“A cultura consumista-hiperindividualista não é a encarnação do horror
cultural absoluto. Simplesmente, ressente-se da sua hipertrofia, de um triunfo
que não se preocupa o suficiente em erguer barreiras ao seu poder. Assim, a era
consumista não impede em absoluto o desenvolvimento de elites nem, mais
amplamente, a boa escolarização dos jovens para que, enquadrados pela família,
se salvem dos métodos escolares “expressivos”, das sitcom, dos chats, dos downloads de música, da
publicidade das marcas. Quando desaparece o contrapeso familiar, a ordem
consumista e a escola que lhe corresponde manifestam-se no seu fracasso. Sob a
bandeira da democratização, a nova era cultural é profundamente “desigualitária”;
é um êxito para alguns, para aqueles cujo enquadramento familiar põe limites à
expansão e ao poder dissolvente da cultura cool; é fatal para outros, para todos aqueles que, não apoiados pela sua
família, não encontram já nenhum suporte “institucional” para formar-se e
aprender.
Há que repeti-lo: a nossa escola não funciona. Pede uma mudança, sem
dúvida uma reforma intelectual profunda, para reorientá-la e colocá-la em
condições de honrar as suas promessas de educação e mobilidade social.»
Lipovetsky, Gilles;
Serroy, Jean (2010), La Cultura-Mundo – Respuesta
a una Sociedad Desorientada. Editorial Anagrama. Barcelona. Páginas 171-172
(Traduzido da edição
espanhola aqui pelo muchacho)
A obra existe em Portugal:
Lipovetsky, Gilles; Serroy, Jean (2010), A Cultura Mundo – Resposta a Uma Sociedade
Desorientada. Edições 70.
***
Ainda aprendemos e ensinamos na anacrónica
escola da Era Industrial. A escola ainda funciona como uma espécie de linha de
montagem. A entrada e saída de alunos e professores nas e das salas de aula, por
exemplo, faz-se ao ritmo de pavlovianas campainhas (quais sirenes fabris). E o
conhecimento nas salas de aula ainda se transmite em doses empacotadas.

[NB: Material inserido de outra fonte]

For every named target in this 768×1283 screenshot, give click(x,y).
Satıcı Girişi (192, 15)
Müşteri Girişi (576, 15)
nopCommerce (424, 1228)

Isto
quando fora da escola (e dentro dela também) e em todo o lado, a informação se
encontra disponível para quem a queira colher. Informação omnipresente, mas também
excesso de informação. Selvas de informação onde nos perdemos e enredamos. Mas
já não a Era do deserto da informação. Que fazer então? Se vivemos na Era da
Informação, porquê uma escola da Era Industrial? O resultado de tudo isto é a
promoção de uma reprodução social que mantém os pobres na pobreza e os ricos na
riqueza (e não falamos apenas da pobreza material). E não me venham com essa de
que pobres sempre haverá. Mas era suposto que a escola enriquecesse? Era (e
mais uma vez não falamos de riqueza material)! Mas neste jogo jogam sempre outros
factores, não é verdade? Muito se esforçam os que dentro da própria escola
laboram, mas a questão transcende-os, pois esta escola é demasiado importante
para que seja deixada apenas ao cuidado dos que dela bem cuidam e estimam.
Esta escola, tal como existe, não
honra efectivamente as suas “promessas de educação e mobilidade social”. Antes
pelo contrário, contribui para a manutenção das desigualdades sociais e para a
reprodução social. É assim que as elites
o desejam, não vá a sua posição ser posta em causa pela mobilidade ascensional
dos filhos da ralé. Não vá deixar de haver ralé. É que a ralé afinal é precisa.
Afinal, como dizia Almeida Garret, que não consta que fosse comunista: quantos
pobres são necessários para se produzir um rico?